Not so much. It was like our car was a time machine from 2000. Many of my go-to “landmarks” were irrelevant, while “new Portland” strongholds meant nothing to me. As we headed down East Burnside, we whizzed right past Le Pigeon, the Doug Fir, and Burnside Brewing Co without comment as I desperately searched for the only store I remembered on that stretch: Hippo Hardware. (It remains an awesome, quirky, old-Portland business, but probably isn’t what most people would point out to tourists.) I knew Hippo’s yellow-and-black columns would at least orient me in this strange, shiny new land, where once-desolate blocks suddenly offered $50 jersey-cotton T-shirts or restaurants name-checked by the New York Times.
I left in 2000 to attend college in New York state. I spent 10 years after college working as a journalist in Washington, DC. I also got married and had two daughters. It was fun to live in the District in my early 20s, but it got harder when we tried and failed to buy a house there, harder still when we had an infant and a toddler and no grandparents within thousands of miles.
So here we are. I had visited Portland dozens of times during my years away, so I had basic ideas about how the city had changed. Most telling was how East Coasters reacted when I told them I was from Portland. In 2000, I had to specify Oregon rather than Maine, and explain that I did not have to dodge cows while driving. By around 2007, people got this dreamy look and gushed, “I love Portland.” Every liberal twentysomething with a band was “about to move to Portland.” And there was something—but what?—going on with doughnuts.

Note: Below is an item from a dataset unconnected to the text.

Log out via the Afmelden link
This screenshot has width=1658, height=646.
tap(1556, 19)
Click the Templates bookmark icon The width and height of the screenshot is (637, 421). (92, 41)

For our first date night in town we had a great meal with a side of culture shock. My husband had done some Googling and informed me that the best restaurants were on East Burnside, SE Division, and NE Alberta. I laughed. (To cut myself a break, I should note that I grew up on the west side and only just moved to the east side, so most of these neighborhoods would feel new to me even if they had stayed the same for 14 years.) We chose Division and gawked at the fashion, especially since we were used to buttoned-up, government-worker Washington. At the Richmond Bar, I spent the whole time staring creepily at a couple: the guy had a full sleeve of tattoos, suspenders, and a handlebar mustache, and his girlfriend wore high-waisted, acid-washed denim shorts. After 10 years surrounded by Ann Taylor and Brooks Brothers, Portlandwear shocked me.
At home, I set up a compost/recycling center, only to hover over it many times a day holding garbage while I tried to make a decision. For better or for worse, it’s not this hard to throw away a napkin elsewhere. I discovered levels of ice-cream saltiness most of the nation—even in bastions of salty ice cream—has never seen.

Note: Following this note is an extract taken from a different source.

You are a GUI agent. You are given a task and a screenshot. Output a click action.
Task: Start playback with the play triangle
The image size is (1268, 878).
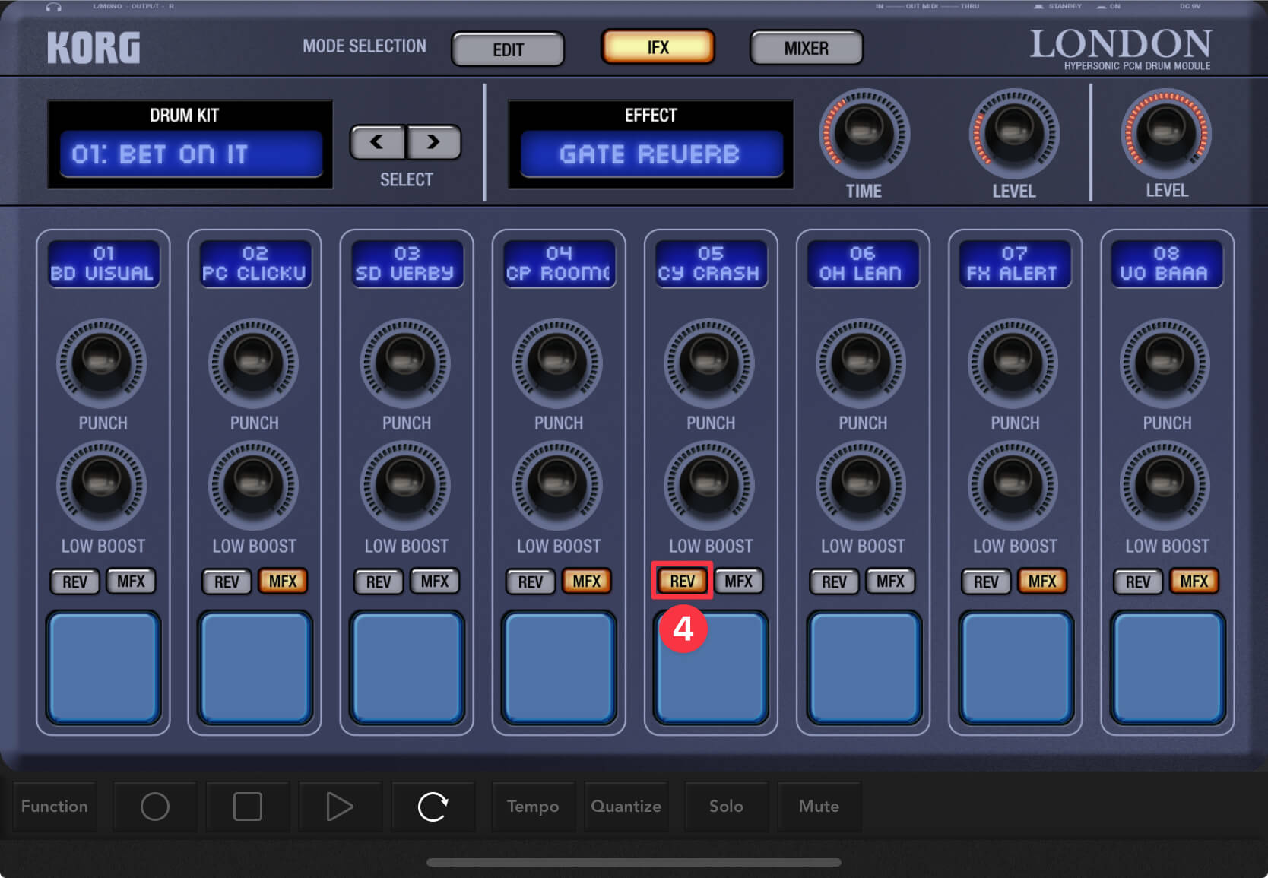pos(339,807)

Meanwhile, to a still-new parent, Portland’s distictively modern version of family-friendliness made for an excellent, unexpected discovery. My first visit to Hopworks Urban Brewery on SE Powell stunned me: three play areas, a monthly story hour called Tot Tuesday, and kids’ T-shirts that say “HUB 1/2 Pint.” I feel like my kids are suddenly not just tolerated but welcomed most places I go. I never heard of a café in DC with a play area. Here, even Les Schwab Tire Center has a kiddie table with crayons and paper.

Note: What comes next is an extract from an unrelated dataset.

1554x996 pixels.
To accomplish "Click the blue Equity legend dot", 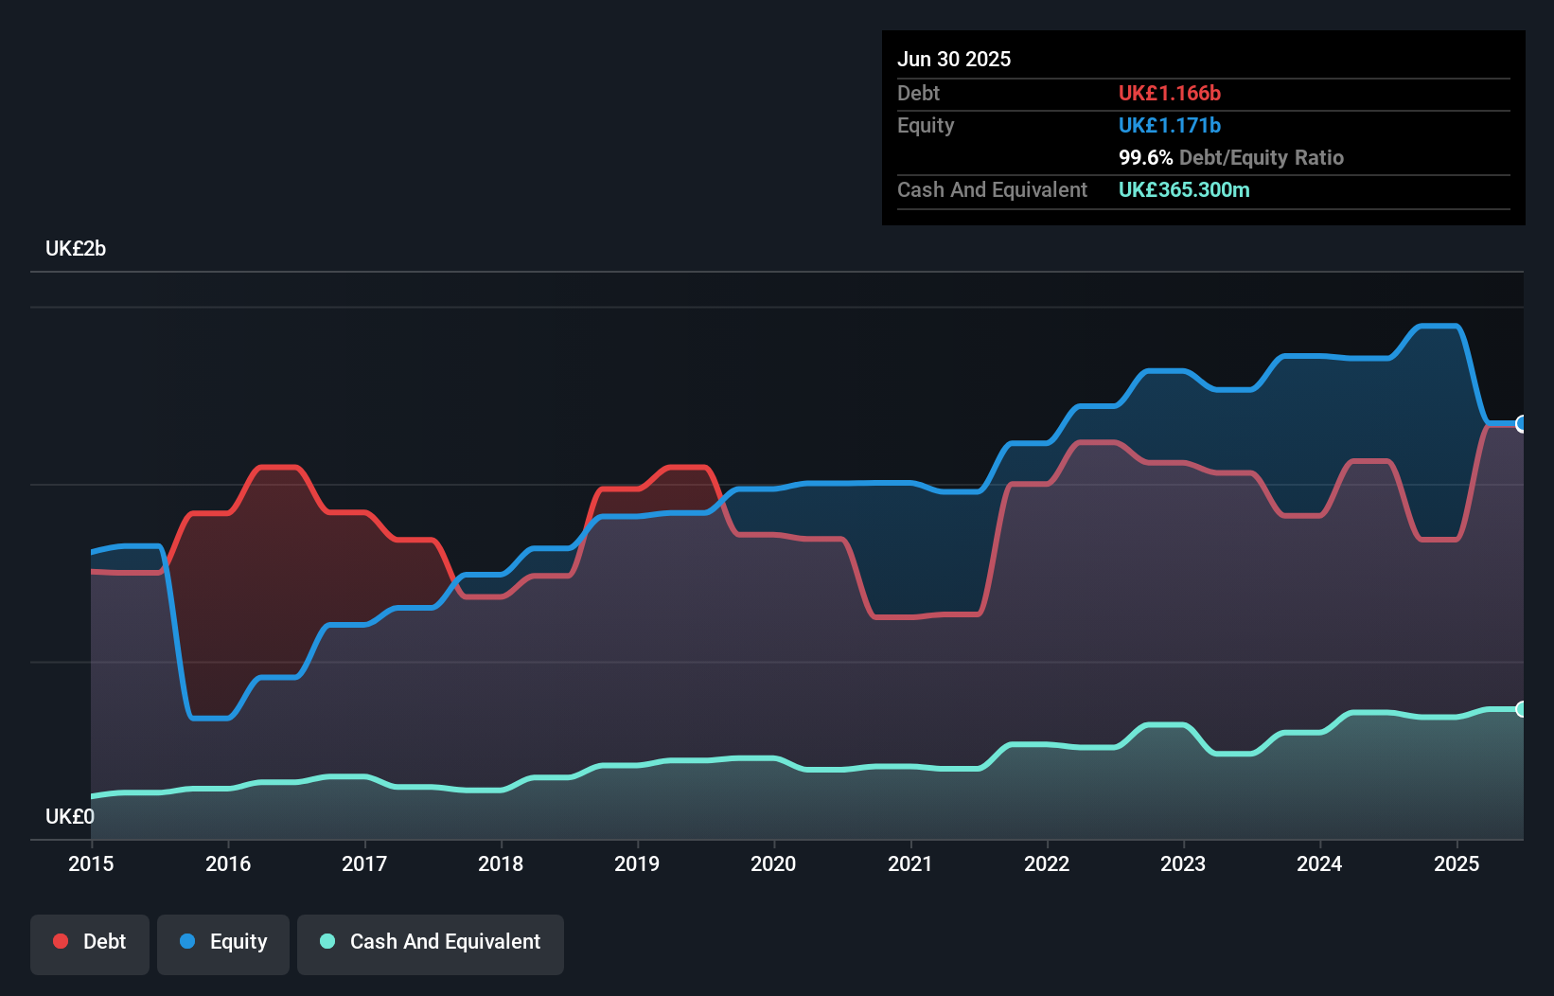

This characteristic extends to the sidewalk. Cars are so diligent about yielding to pedestrians—especially when I’m with my kids—that I have to angle my stroller away from the street if I stop walking, or every car within a quarter mile slams on its brakes to allow us to cross.
So instead of the fourth-generation-Oregonian expert I thought I’d be, I am discovering Portland anew. And yet the city’s spirit feels unchanged: the modern guise of a hippie earnestness that’s always been here. I had to nix at least one preschool for being too hard-core vegan. One of my friends agonized to me about her chicken’s end-of-life plan.
Some things about this place I will always recognize: the trees are the right shapes; accents sound familiar. Meanwhile, elaborate tattoos are starting to look normal. My 3-year-old has learned to puddle-jump on our walk home from her (nonvegan) preschool. And I am so happy to be home that I could kiss our soggy ground.